Жизнь — хорошая штука, говорю я себе, если не поддаваться всем этим легавым, начальству колонии и прочим «правильным» уродам. Раз-два-три. Пуф-пуф-пуф. Шлеп-шлеп-шлеп ногами по твердой земле. Вжик-вжик-вжик руками и боками по голым ветвям кустов. Сейчас мне семнадцать, и когда меня отсюда выпустят — если я сам не слиняю или все не повернется как-то по-другому, — они постараются упечь меня в армию. А какая разница между армией и заведением, где я сейчас сижу? Эти уроды меня не проведут. Я видел казармы рядом со своим домом, и если бы снаружи не стояли часовые с винтовками, то их высокие стены не отличались бы от стен нашей колонии. И что с того, что эти сапоги пару раз в неделю выходят выпить пивка? Разве меня не выпускают три раза в неделю бегать по два часа? А это куда лучше, чем бухать. Когда мне в самый первый раз сказали, что бегать я буду один, без надзирателя рядом, крутящего педали, я прямо не поверил. Они называют заведение современным и прогрессивным учреждением, но меня-то не проведешь. Я-то знаю по рассказам других, что это такая же колония, разве что меня и выпускают одного побегать. Колония есть колония, что бы они ни делали. Сначала я ныл, что нельзя меня посылать бегать пять миль вот так на пустое брюхо, пока они не убедили меня, что это не так уж и плохо (я это и без них знал). Пока мне не сказали, что я — хороший спортсмен, и не похлопали по плечу, когда я сказал, что не ударю лицом в грязь и попытаюсь выиграть для них синюю призовую ленту и всеанглийский кубок по бегу на длинные дистанции среди исправительных учреждений для несовершеннолетних. И вот теперь начальник колонии, когда делает обход, говорит со мной почти так же, как говорил бы со скаковым жеребцом, если бы тот у него был.

— Все нормально, Смит? — спрашивает он.

— Да, сэр, — отвечаю я.

Он подкручивает седые усы.

— Как тренировки?

— Я решил бегать после ужина, чтобы держать форму, сэр, — говорю я ему.

Пучеглазый пузатый урод явно доволен.

— Отлично.
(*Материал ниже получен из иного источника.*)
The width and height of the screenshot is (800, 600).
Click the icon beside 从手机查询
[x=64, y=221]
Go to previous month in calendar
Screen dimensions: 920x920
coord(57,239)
Я знаю, что ты выиграешь нам кубок, — надувается он.

А я еле слышно добавляю:

— Разбежался, ждите.

Нет, не стану я этого делать, хотя этот тупой усатый урод и возлагает на меня все свои надежды. «А что значат его идиотские надежды?» — спрашиваю я себя. Раз-два-три, шлеп-шлеп-шлеп, через ручей и в лес, где темно и обледенелые ветки царапают мне ноги. Для меня это ни черта не значит, а для него это значит ровно столько же, сколько значило бы для меня, если бы я стащил список забегов и поставил на лошадь, которую не знаю, никогда не видел, а если бы и увидел, то наплевал бы. Вот что это для него значит. И я проиграю забег, потому что я им не скаковая лошадь, и скажу ему, когда мне подойдет время выходить, если не слиняю еще до забега. Ей-богу, скажу. Я человек, и у меня есть свои мысли, свои тайны и своя жизнь, а он об этом ни черта не знает и никогда не узнает, потому что он тупой. Может, вам смешно, когда я говорю, что начальник колонии — тупой урод, хотя сам я еле-еле умею писать, а он читает, пишет и умножает-делит, как профессор какой-то. Но то, что я говорю — чистая правда. Он тупой, а я нет, потому что вижу его почти насквозь, а он меня насквозь не видит. Ну ладно, мы оба умеем врать, но я вру лучше, и, в конце концов, победителем выйду я, даже если и подохну в тюряге в восемьдесят лет, потому что из своей жизни я выжму больше радостей и кайфа, чем он из своей. Похоже, он прочитал тысячу книжек и, сдается мне, сам написал несколько штук, но знаю точно, что накарябанное мной в миллион раз лучше, чем все, что он сможет накарябать. Мне плевать на чьи-то слова, но это правда, и ее нельзя отрицать. Когда он мне что-то говорит, а я гляжу на его сержантскую харю, я знаю, что он мертвый, а я живой. Он — живой труп. Пробеги он с десяток метров, так и рухнул бы замертво. Узнай он чуток из того, что у меня в башке, тоже рухнул бы замертво. От удивления. Сейчас эти ходячие мертвецы вроде него держат в кулаке ребят вроде меня, и бьюсь об заклад, что так будет всегда.